Patricia notices something in the desert.
P. MEDFORD: Hold it.
They found a mound. An ant pops it's head out to discard bones from the nest. The high pitch sound of the creature is heard.
P. MEDFORD: Fly back over it as close as you can.
The bones are flung down into a pile of more bones accumulated over time. Patricia takes snapshots with her camera.
P. MEDFORD: We just found your missing persons.
O'BRIEN: Look Dr. Medford, you're being very inconsistent about this. First you insist this is top secret. Nobody else must know or do anything about getting rid of these bigs ants including Kibbee, me, and the rest of us.
H. MEDFORD: That's correct, General. Absolute secrecy is imperative.
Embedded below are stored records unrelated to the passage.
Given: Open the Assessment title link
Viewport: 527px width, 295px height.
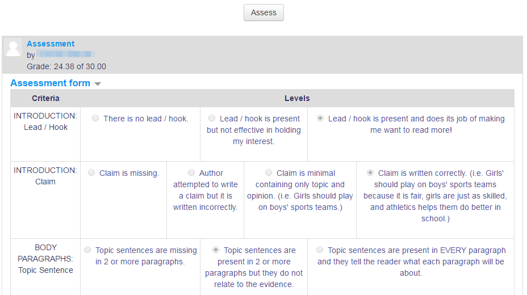Looking at the screenshot, I should coord(51,44).
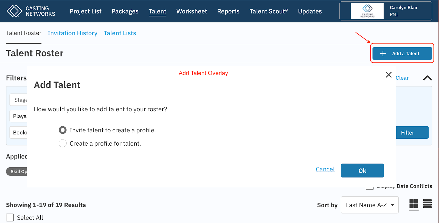Open Carolyn Blair account menu
This screenshot has height=223, width=439.
point(403,11)
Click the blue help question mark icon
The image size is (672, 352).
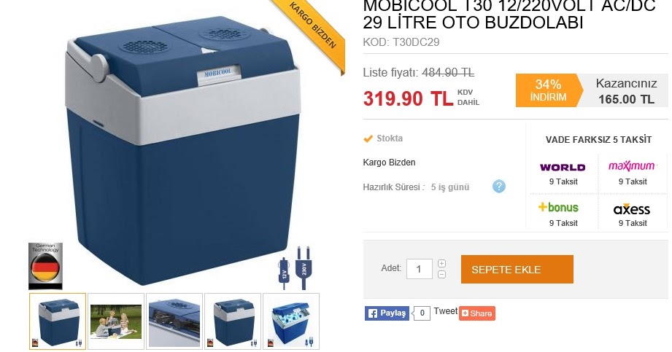pyautogui.click(x=499, y=187)
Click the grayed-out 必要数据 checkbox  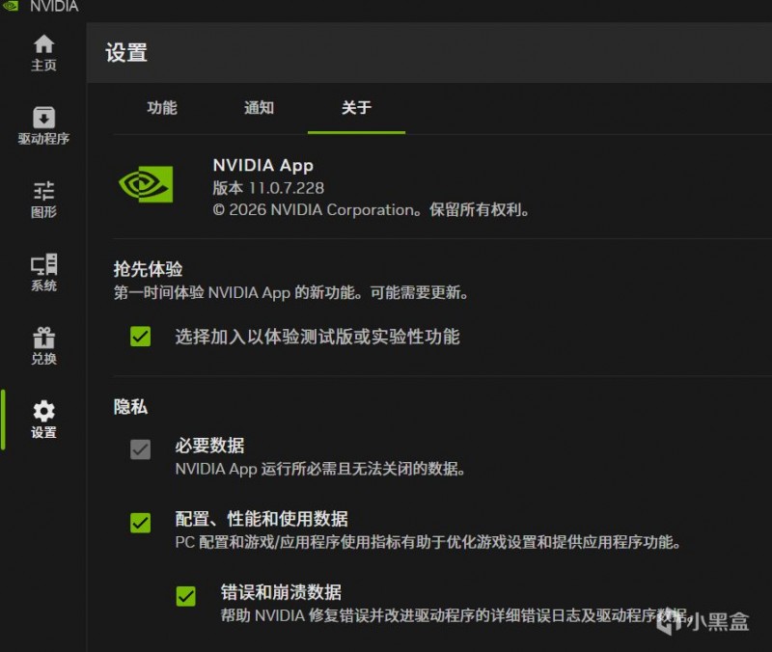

O'BRIEN: Allright, then you turn around and say time is the most important thing.
H. MEDFORD: Yes.
O'BRIEN: Now I've been instructed to take orders from you, give you anything you ask for. If time is that important, why don't you let me go in there tonight with some bombers and wipe out that nest?
H. MEDFORD: Now, now, if you just calm down, General, I'll explain. Doctor, please put up that chart. Time is important, more so than you realize, but bombing that nest tonight will only aggravate our problem. The reason none of them have been seeing during the day, even by the police spotting-planes is because they don't like the heat of the desert.
They forage only between sunset and dawn when it's cool. So half the colony wouldn't even be inside the nest tonight. Our best chance will be during the hottest spot of the day tomorrow. Now this, this is a typical ant nest. Observe the details. Here's the entrance. These are tunnels and corridors, food chambers.
Note the wonderful and intricate engineering. Water traps, so none will drown during rains. This is somewhat over-simplified I admit, but it will give you some idea of what we're up against. Did you know that some species of desert ants dig down as deep as thirty feet or more?
GRAHAM: Well then that nest we found today might go down hundreds of feet.
KIBBEE: If we can pinpoint that opening at the top, we can seal it up for good.
H. MEDFORD: Well the creatures would only tunnel out somewhere else, and we don't want that nest, damaged, not yet.
O'BRIEN: Well what do we do now?
H. MEDFORD: First we wait till noon tomorrow. By that time, all of them should be within the nest. To keep them confined in their area is our next problem. We have two possibilities. The first would be to flood the nest. Ants will not come through deep water, no, they breath through their sides, you know.
PETERSON: Excuse me Doctor, but there's no water line within twenty miles of that place.
O'BRIEN: So that's why you asked me to check our meteorological station.
H. MEDFORD: Is there any chance of our getting cloud formations?
O'BRIEN: No, nothing that make cloud seeding pay off. Nobody's had much luck in making it rain in this part of the desert anyway. . . What's the second possibility?
H. MEDFORD: Enough heat to drive the ants deeper down their nest and hold them down for awhile.
KIBBEE: But no bombing, huh? How about phosphorous?. We could target that mound with bazookas.
O'BRIEN: That would keep the surface area hot allright. What happens after that?
H. MEDFORD: We then drop cyanide gas into the opening and kill them.
O'BRIEN: How can you be sure we got all of them?
H. MEDFORD: We go into the nest and find out.